L’héritage du père José Antonio s’appelle écoute, empathie, service, il s’appelle Amour du prochain.

 

Témoignages

Carmen Serrano, ancienne responsable du réseau Amérique latine et Caraïbes du BICE

La mort du père José Antonio López, des suites de la Covid-19, m’a laissé le cœur triste, et en même temps, me sont revenus à l’esprit tant de bons moments et d’enseignements importants, partagés avec lui sur les enfants en conflit avec la loi.  

Le père José Antonio a fait partie du BICE, presque, depuis sa fondation. Au niveau international, comme membre du Conseil d’administration et en Amérique latine, comme guide, inspirateur et défenseur inlassable de la rééducation des adolescents. Il avait l’habitude de dire : « Une jeune personne en difficulté est une réclamation d’amour » ; car pour lui, il n’y avait pas de causes perdues, il y avait toujours une seconde chance pour remarcher sur le bon chemin.

J’ai admiré aussi chez lui, la capacité d’entrer en relation avec des autorités publiques et des entreprises pour les convaincre de consacrer des ressources aux secteurs les plus défavorisés. Grace à ses efforts, depuis 1995 en accord avec l’État équatorien de l’époque, la Congrégation des Tertiaires Capucins fut chargée de diriger et administrer le Centre pour les Adolescents Infracteurs de Virgilio Guerrero de la ville de Quito. La même année, les premières communautés thérapeutiques pour l’attention des adolescents en situation d’addiction sont apparues. Quelques années plus tard, le père José Antonio avec une équipe, a ouvert et dirigé le Centre La Dolorosa, le premier Centre de Pré-Liberté, préventif et de traitement des enfants en situation de risque et en conflit avec la loi.

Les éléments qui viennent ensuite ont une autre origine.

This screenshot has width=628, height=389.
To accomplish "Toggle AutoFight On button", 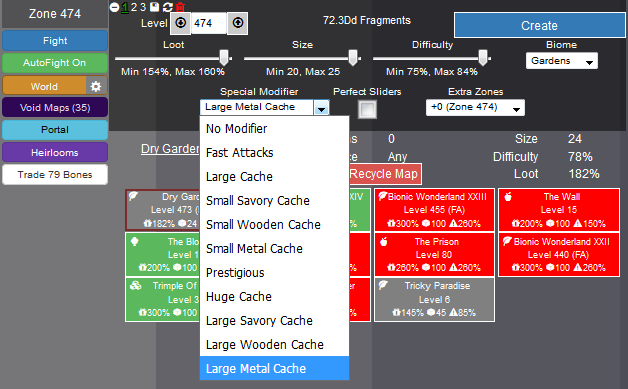I will tap(55, 63).
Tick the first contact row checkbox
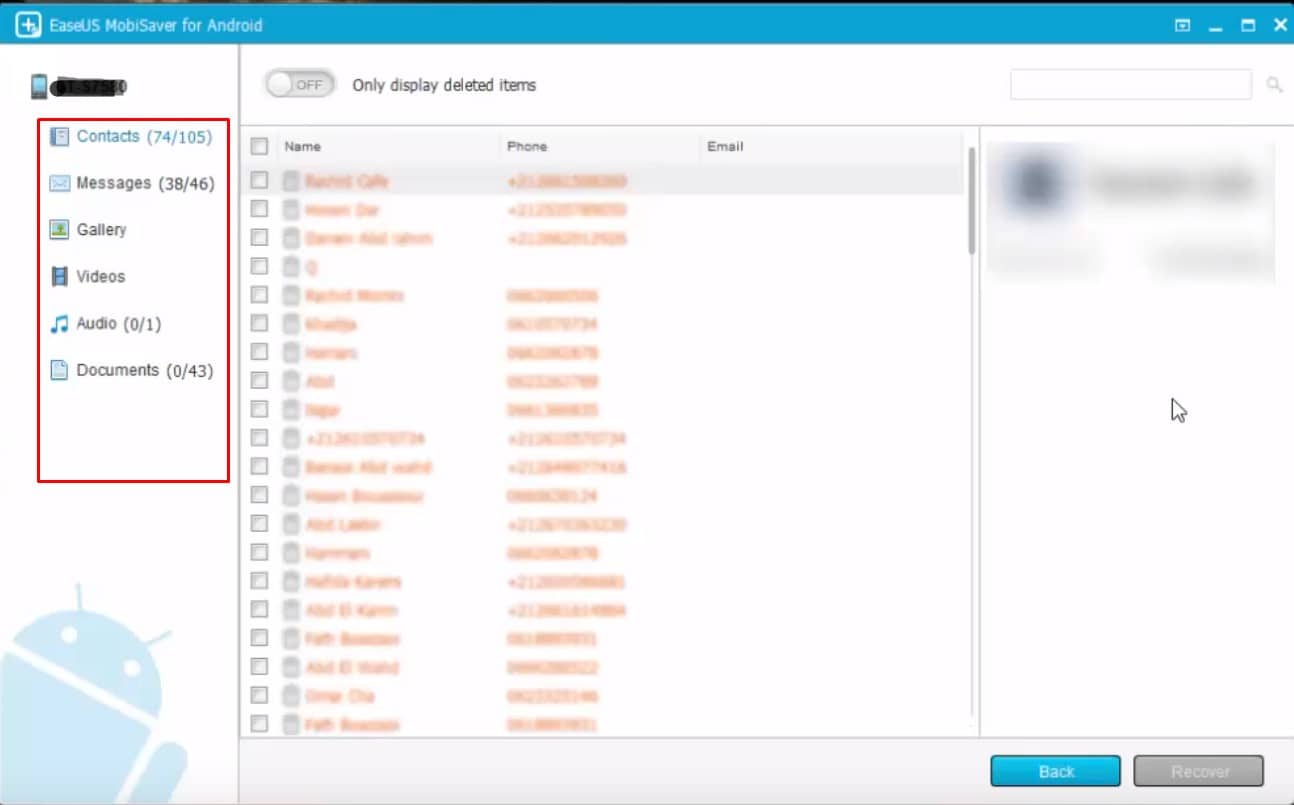 tap(259, 181)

Merci père José Antonio, pour ta vie engagée sans faille pour les plus petits et marginaux et pour ton grand cœur où de nombreuses personnes pouvaient entrer.

Stefan Vanistendael, ancien responsable R&D du BICE

Un jour le père José Antonio avait besoin de la signature officielle de l’administration publique pour un document urgent concernant un adolescent en conflit avec la loi dans le centre de détention de Quito, Équateur. Impossible de l’obtenir, il fallait toujours revenir plus tard. Pour une simple signature. Pas possible de faire respecter ce jeune avec son problème. Finalement José Antonio s’installa sur le trottoir devant la porte de l’édifice de l’administration et entama une grève de la faim, uniquement pour obtenir cette signature urgente. Le problème fut vite réglé. Un mélange bizarre de fidélité et de respect pour cet adolescent, de respect pour les autorités publiques, même défaillantes, de persévérance et de force, mais sans violence, de créativité et d’intelligence dans la démarche.  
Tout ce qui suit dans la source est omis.